[AIM OF THE TASK]
Rewrite every one of the following items with "screenshot" switched to "screen capture" and everything else unchanged, and leave the pictures out of your answer.

[Pointing data for screenshots]
----------------

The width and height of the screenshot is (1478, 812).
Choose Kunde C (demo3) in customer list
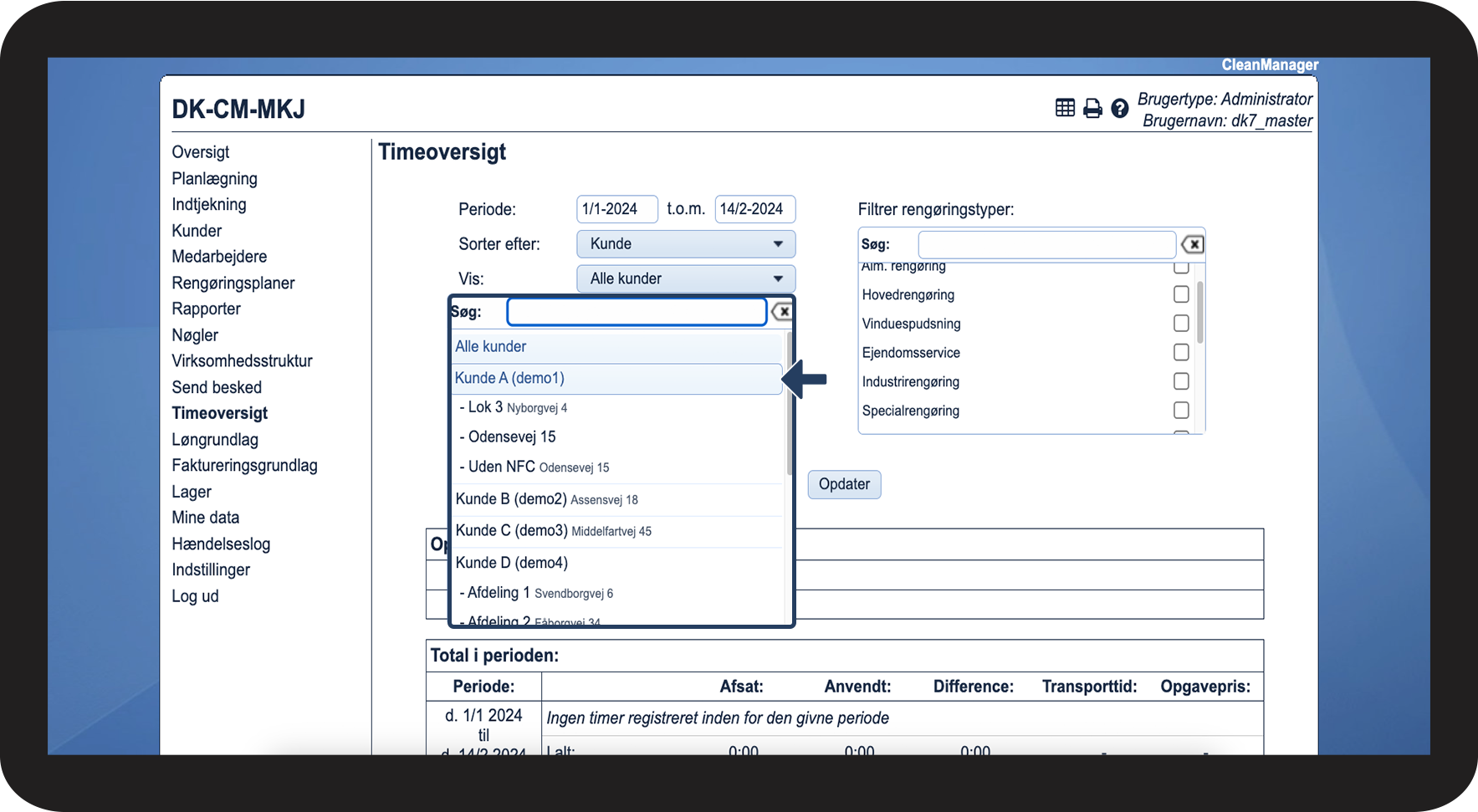click(x=512, y=531)
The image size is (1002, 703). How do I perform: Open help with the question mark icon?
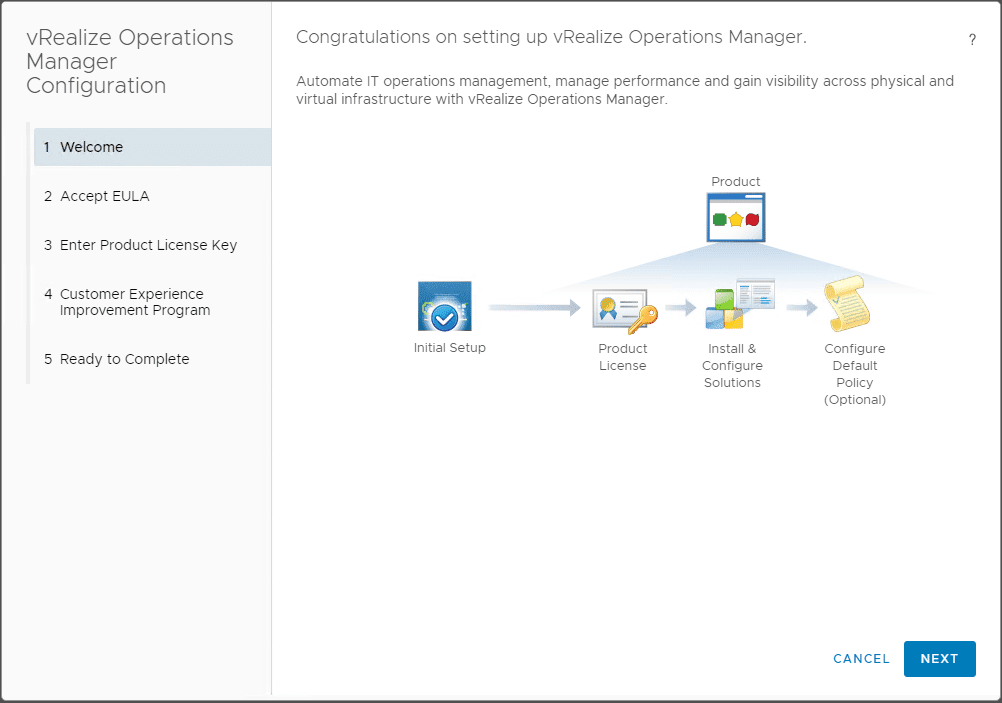(972, 40)
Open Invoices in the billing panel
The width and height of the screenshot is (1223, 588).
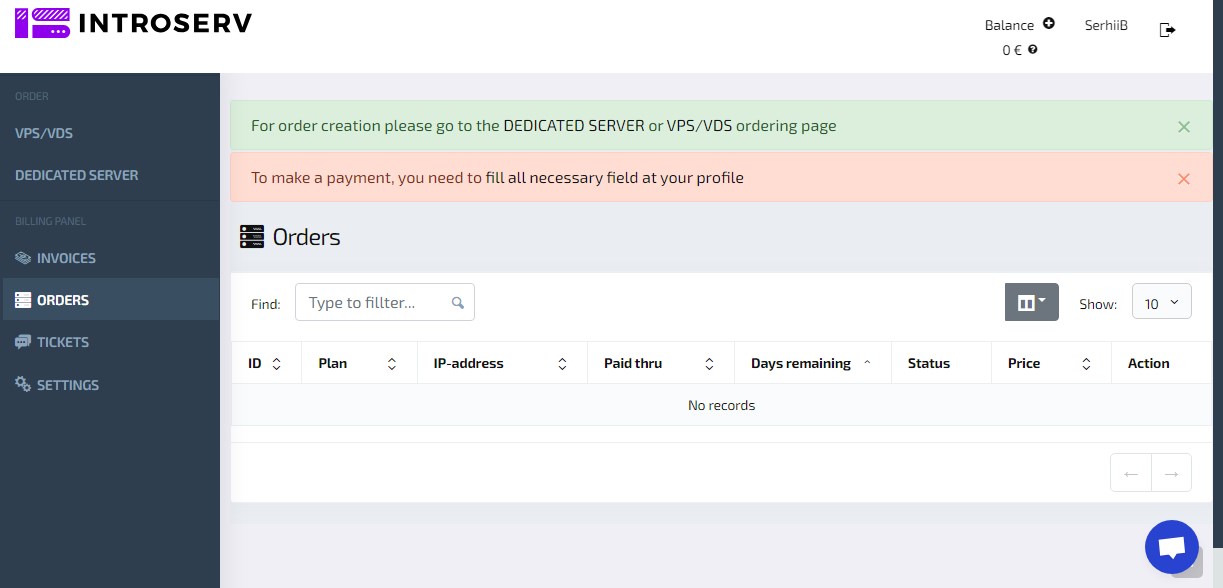66,258
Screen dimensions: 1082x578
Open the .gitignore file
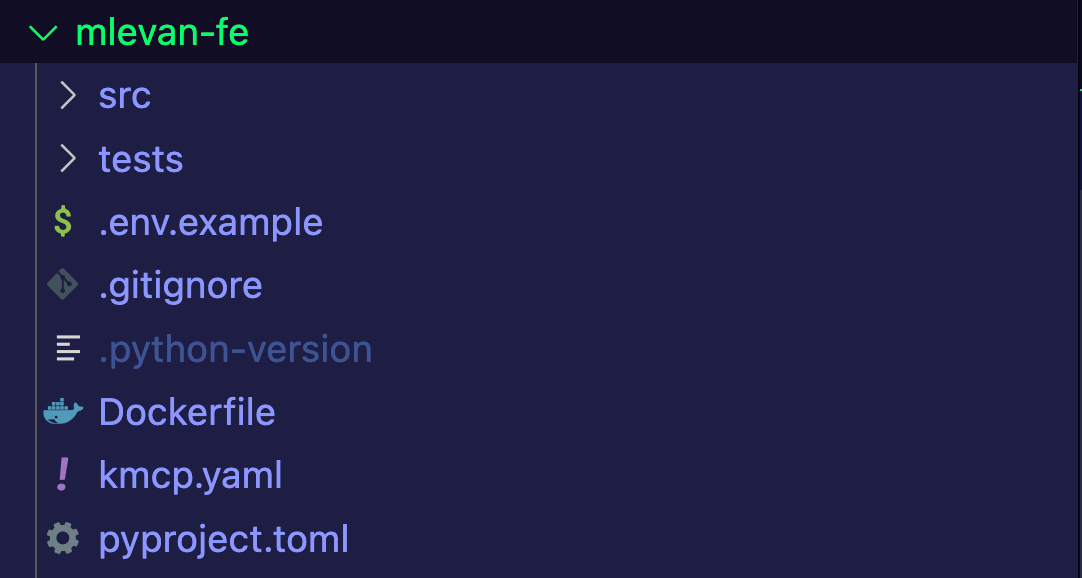(x=181, y=285)
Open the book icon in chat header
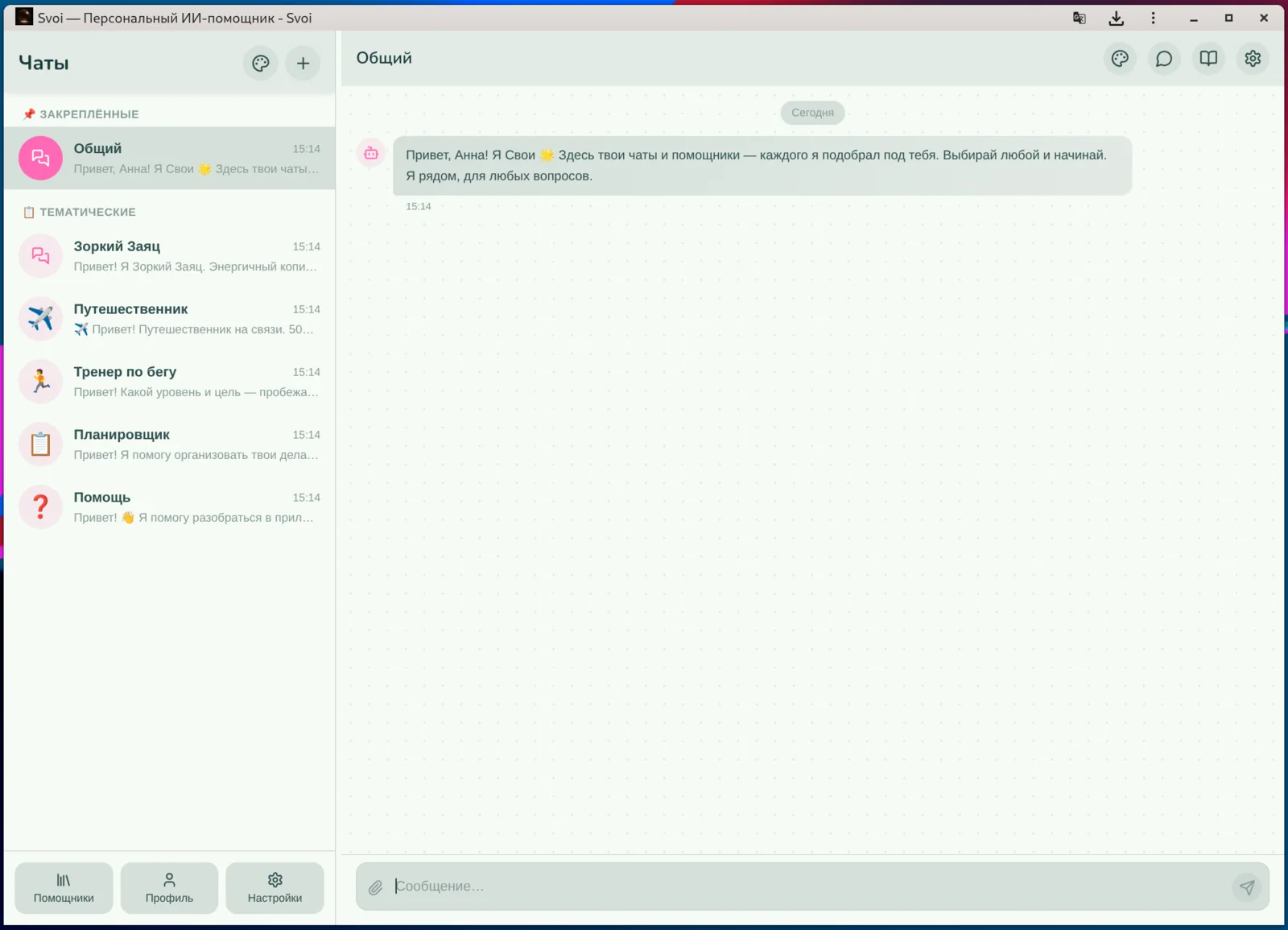Viewport: 1288px width, 930px height. [x=1208, y=59]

----------------

[SOLUTION]
The width and height of the screen capture is (1478, 812).
Choose Kunde C (demo3) in customer list
click(x=512, y=531)
The image size is (1002, 703). How do I perform: Open help with the question mark icon?
(972, 40)
Open Invoices in the billing panel
The width and height of the screen capture is (1223, 588).
66,258
Screen dimensions: 1082x578
Open the .gitignore file
(x=181, y=285)
Open the book icon in chat header
Viewport: 1288px width, 930px height. [x=1208, y=59]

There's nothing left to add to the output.